Para esperanza de la humanidad, está por concluir el año más difícil de los tiempos recientes; para algunos, el ciclo que puso de rodillas al ciudadano del mundo; para otros, solo las consecuencias de una mala gestión del entorno a manos del ser humano.
Las imágenes terribles de hectáreas de flora y fauna en llamas por sucesivos incendios forestales en Australia dieron la vuelta al mundo solo para preparar el terreno de lo que desataría el pesar colectivo del año 2020. Por supuesto, la alerta de la OMS en el primer trimestre por la aparición de un virus letal que azota a todo el mundo ocasionando la muerte de millones de personas –incluidas grandes figuras públicas de la cultura global– nos mantiene pendiendo de un hilo.
A ese escenario se sumaron tensiones y cambios políticos importantes. El caso de abuso de autoridad policiaca donde George Floyd perdió la vida, provocando el levantamiento de protestas antirracistas y expresiones solidarias. En México, los feminicidios de Ingrid y la niña Fátima indignaron superlativamente y regresó a los reflectores el tema de violencia y género enardeciendo con ello intensas movilizaciones no solo feministas, sino propias de una sociedad sensible que levanta la voz para exigir seguridad y justicia.
No olvidemos que fuimos testigos de los momentos más bochornosos del presidente López Obrador al manejar torpemente las primeras manifestaciones de la pandemia que se avecinaba. Asimismo, noticias que sonaron surrealistas, como la migración de avispones gigantes, la cancelación de eventos culturales masivos con repercusiones económicas serias y las explosiones en Beirut de 2750 toneladas de nitrato de amonio (que sumió a Líbano en una de sus peores crisis), son solo ejemplo de los encabezados que leímos y las imágenes que padecimos en este año.
Hace un par de semanas, en los albores de las celebraciones decembrinas, recién regresa el semáforo rojo y con él la primera medida eficaz para contener el virus de COVID: el distanciamiento social (que es la respuesta lógica de interrumpir la cadena de contagios). Regresa el “quédate en casa” como la medida reina, misma que no todos pudieron acatar desde el principio –es comprensible– por la fragilidad económica de la que pende el ingreso de la mayoría de los mexicanos, pero ¿por qué ocasiona tal descontento y aburrimiento esta medida aparentemente tan sencilla como el mantenernos dentro de casa, para quienes pueden hacerlo?

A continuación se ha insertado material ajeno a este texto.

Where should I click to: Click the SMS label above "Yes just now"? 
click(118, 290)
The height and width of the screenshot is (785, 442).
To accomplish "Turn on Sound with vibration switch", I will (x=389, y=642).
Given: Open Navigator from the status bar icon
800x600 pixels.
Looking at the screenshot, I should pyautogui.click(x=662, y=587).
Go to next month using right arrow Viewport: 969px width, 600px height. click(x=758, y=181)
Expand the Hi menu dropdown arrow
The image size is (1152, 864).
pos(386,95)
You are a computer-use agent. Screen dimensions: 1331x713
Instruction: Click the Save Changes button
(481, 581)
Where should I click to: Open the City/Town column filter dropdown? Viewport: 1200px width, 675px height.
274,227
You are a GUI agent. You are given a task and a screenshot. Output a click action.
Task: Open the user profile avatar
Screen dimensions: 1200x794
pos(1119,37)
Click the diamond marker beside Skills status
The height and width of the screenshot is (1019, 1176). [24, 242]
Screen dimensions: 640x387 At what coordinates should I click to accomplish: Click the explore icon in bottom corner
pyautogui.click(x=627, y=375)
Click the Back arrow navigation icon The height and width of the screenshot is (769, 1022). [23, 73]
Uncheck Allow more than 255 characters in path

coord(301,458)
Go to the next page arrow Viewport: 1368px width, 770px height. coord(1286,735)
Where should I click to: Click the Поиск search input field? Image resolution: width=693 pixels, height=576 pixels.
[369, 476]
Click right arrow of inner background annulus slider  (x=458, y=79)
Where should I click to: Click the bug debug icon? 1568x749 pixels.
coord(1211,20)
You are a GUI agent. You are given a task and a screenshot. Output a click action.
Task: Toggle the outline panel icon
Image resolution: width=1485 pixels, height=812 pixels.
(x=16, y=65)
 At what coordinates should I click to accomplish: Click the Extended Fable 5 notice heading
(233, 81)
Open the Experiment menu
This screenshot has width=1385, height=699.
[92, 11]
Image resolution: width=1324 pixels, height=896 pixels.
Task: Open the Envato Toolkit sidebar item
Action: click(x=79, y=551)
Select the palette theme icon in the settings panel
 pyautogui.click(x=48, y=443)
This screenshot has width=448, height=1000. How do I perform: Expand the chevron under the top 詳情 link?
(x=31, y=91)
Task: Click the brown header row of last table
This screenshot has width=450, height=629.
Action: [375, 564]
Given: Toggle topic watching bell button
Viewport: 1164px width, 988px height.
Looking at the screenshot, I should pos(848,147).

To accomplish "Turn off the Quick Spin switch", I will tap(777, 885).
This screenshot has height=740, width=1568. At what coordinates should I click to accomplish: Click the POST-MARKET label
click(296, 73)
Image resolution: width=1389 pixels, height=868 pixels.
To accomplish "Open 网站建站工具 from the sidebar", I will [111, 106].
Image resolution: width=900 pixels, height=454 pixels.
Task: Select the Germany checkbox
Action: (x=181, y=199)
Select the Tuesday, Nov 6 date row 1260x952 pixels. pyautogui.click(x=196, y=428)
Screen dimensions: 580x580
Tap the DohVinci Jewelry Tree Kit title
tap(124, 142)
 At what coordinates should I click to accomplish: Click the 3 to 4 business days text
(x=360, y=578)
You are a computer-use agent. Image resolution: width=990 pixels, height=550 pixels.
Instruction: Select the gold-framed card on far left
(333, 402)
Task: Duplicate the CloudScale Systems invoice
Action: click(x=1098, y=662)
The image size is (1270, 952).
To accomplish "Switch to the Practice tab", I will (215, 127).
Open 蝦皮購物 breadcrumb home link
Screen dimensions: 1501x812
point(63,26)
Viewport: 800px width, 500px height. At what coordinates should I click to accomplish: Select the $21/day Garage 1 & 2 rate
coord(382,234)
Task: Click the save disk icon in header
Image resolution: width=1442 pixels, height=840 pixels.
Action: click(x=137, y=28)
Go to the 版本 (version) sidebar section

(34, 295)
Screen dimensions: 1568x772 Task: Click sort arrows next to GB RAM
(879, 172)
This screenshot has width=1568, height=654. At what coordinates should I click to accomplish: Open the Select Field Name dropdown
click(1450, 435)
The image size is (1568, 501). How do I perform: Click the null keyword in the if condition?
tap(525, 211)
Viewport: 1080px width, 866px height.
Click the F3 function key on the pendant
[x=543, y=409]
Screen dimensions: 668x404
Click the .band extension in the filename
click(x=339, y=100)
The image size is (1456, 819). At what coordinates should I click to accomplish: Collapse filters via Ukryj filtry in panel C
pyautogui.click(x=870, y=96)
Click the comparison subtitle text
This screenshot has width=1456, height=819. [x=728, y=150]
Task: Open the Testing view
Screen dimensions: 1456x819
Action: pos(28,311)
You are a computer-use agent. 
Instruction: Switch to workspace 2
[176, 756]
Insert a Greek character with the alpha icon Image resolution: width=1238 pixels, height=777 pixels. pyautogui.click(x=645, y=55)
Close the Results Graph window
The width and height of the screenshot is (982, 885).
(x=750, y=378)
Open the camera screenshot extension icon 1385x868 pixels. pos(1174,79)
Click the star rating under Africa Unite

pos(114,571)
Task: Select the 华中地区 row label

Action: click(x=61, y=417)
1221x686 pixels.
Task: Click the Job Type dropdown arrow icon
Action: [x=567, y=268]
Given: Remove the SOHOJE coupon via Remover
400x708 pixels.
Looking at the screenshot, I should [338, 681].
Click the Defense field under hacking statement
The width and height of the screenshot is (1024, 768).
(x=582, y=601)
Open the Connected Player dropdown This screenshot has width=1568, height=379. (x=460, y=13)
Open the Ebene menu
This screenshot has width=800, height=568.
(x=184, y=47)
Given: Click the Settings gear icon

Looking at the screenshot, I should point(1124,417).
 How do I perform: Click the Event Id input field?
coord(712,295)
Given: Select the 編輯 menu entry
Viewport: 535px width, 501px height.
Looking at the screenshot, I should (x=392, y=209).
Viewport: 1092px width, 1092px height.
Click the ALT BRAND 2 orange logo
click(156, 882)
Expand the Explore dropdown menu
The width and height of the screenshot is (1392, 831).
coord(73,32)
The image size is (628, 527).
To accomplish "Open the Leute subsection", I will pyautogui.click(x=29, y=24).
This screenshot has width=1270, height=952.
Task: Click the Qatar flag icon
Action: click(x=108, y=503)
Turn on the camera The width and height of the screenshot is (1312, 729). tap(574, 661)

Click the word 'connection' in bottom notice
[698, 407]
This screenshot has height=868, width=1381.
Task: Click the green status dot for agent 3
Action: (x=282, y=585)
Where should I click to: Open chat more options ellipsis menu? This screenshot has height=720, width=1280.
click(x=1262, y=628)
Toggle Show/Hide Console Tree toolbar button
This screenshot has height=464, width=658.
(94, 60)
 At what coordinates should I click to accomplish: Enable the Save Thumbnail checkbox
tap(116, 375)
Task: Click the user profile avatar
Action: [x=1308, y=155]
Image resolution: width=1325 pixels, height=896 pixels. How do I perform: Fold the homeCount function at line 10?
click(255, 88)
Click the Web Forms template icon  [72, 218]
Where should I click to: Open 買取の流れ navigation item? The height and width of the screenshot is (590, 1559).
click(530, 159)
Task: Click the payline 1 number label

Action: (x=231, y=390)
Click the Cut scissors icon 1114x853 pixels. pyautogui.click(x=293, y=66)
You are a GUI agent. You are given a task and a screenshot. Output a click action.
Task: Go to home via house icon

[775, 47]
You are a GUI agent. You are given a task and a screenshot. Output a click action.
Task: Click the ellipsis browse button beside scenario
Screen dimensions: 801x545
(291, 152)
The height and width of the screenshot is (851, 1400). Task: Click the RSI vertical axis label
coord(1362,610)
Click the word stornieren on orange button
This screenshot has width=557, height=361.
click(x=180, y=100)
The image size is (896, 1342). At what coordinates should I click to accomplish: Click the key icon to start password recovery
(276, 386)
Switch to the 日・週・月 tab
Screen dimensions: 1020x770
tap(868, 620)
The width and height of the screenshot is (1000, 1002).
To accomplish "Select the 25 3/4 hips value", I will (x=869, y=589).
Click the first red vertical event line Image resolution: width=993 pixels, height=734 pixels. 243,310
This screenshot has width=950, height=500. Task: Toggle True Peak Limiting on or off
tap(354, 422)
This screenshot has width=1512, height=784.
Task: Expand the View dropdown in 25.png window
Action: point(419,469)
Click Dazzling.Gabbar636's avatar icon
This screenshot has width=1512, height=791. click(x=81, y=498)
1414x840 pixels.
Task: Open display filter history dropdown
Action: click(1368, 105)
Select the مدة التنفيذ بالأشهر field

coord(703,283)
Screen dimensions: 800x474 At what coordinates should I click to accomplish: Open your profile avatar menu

Creo que, en parte, es por la dificultad de mirar frontalmente nuestra propia carencia, un empobrecimiento espiritual en el que nos mantenemos cómodos; extrañamos la jornada laboral en la oficina no porque amemos lo que hacemos, sino porque hemos dedicado ocho, o doce horas a esa rutina. Anhelamos las visitas a los centros comerciales porque andar por los pasillos pulidos de la plaza es sentir el empoderamiento adquisitivo, y añoramos las reuniones con los amigos porque, en una estructura de poquísima escala de ascensión social, la máxima experiencia es beber algunas cervezas en compañía. Somos esclavos de nuestros cuerpos biológicamente frágiles, pero también lo somos de las inercias ideológicas que vamos arrastrando de un estilo de vida.
El desastre sanitario replantea la vulnerabilidad de la existencia como el gran desafío de estos tiempos, y mientras no exista una cura eficiente y democrática al virus, tendremos que aprender a vivir con las decisiones propias y de los otros para conservar la salud en medio del riesgo. Pensar que en las primeras semanas del confinamiento humano, el ambiente tomó un respiro y logró regenerarse en un pequeño porcentaje, es pensar que estamos en un trabajo constante personal y humano en donde el cambio de numeral en el calendario no significa nada, si no hacemos un esfuerzo en replantear la actitud de lo humano frente a su ambiente.